* [EL PROBLEMA] Prosigue el texto citado sobre los pactos de Dios en la Biblia a partir de su última oración.

* [TEXTO CITADO]
☆ ☆ ☆ ☆ ☆

En Génesis 9, 11 está escrito el pacto de Dios de que ya no
habrá más un diluvio universal. En Génesis 15, 18 Dios hizo un pacto con Abraham
sobre la tierra de Canaán que le iba a dar a su descendencia. En Génesis 17, 4
se cuenta el pacto de la circuncisión y en Éxodo 24, 8 Moisés dice: Esta es la
sangre del pacto, etc. También en Jeremías 31, 31-33 Dios habla claramente del
pacto de la nueva y antigua ley.
En el nuevo Testamento, nuestro Salvador muestra a Dios en la
figura de un padre de familia que lleva a los obreros a la viña y que conviene
con ellos sobre la paga diaria, como queda claro en Mateo 20, 2: habiendo
convenido en un denario por día, los envió a la viña; y luego: ¿acaso no os
pusisteis de acuerdo conmigo?

☆ ☆ ☆ ☆ ☆

* [MATERIAL PROPORCIONADO]

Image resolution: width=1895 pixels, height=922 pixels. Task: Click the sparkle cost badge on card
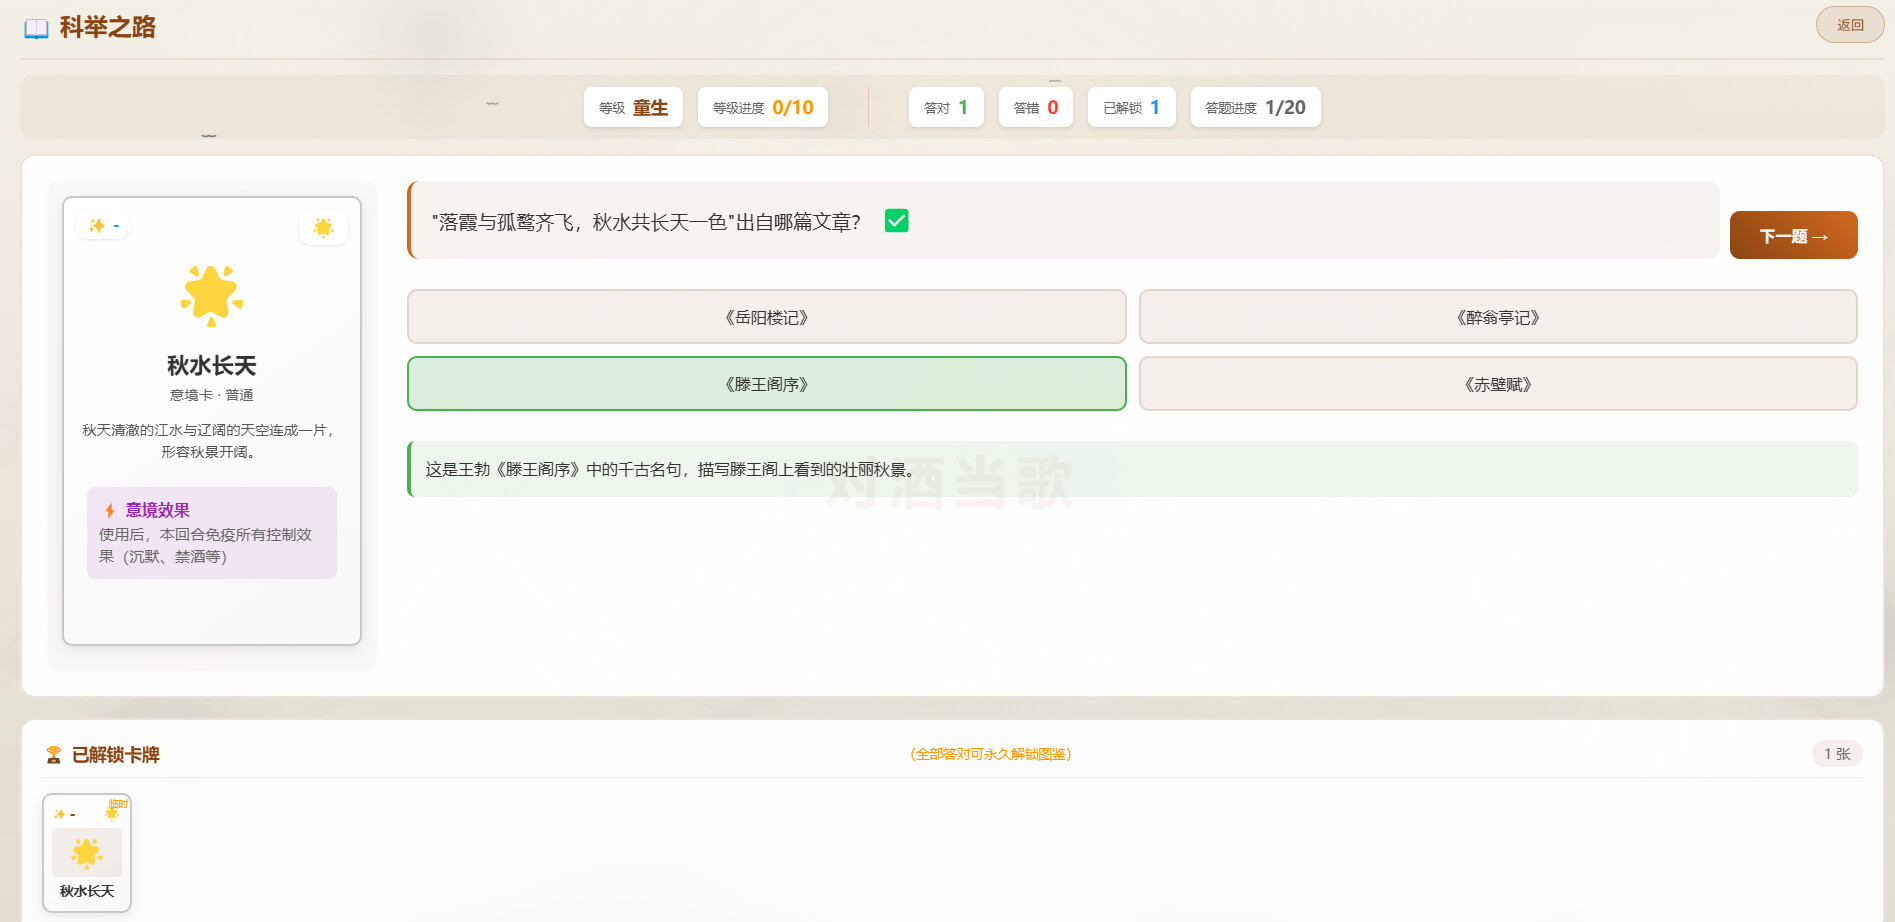103,226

☆ ☆ ☆ ☆ ☆

* [RESULTADO DE LA TAREA]
Con esto queda claro que la razón de mérito, incluso en
justicia, puede halla sé en nuestras obras con referencia al premio, sobre el
cual Dios hizo un acuerdo.
Desde luego, hay que saber que por mucho que
intervenga un pacto entre Dios y el hombre sobre un premio, Dios nunca va a ser
ni es deudor nuestro, sino deudor de Sí mismo, de modo que una vez hecho el
acuerdo, a nuestras obras se les debe el premio que se convino, pero no por eso
Dios es deudor de nosotros sobre ese premio, sino de su voluntad antecedente con
la que se dignó hacer un pacto con nosotros y por eso con mucha verdad decirnos
que Dios no le debe a nadie sino a Sí mismo.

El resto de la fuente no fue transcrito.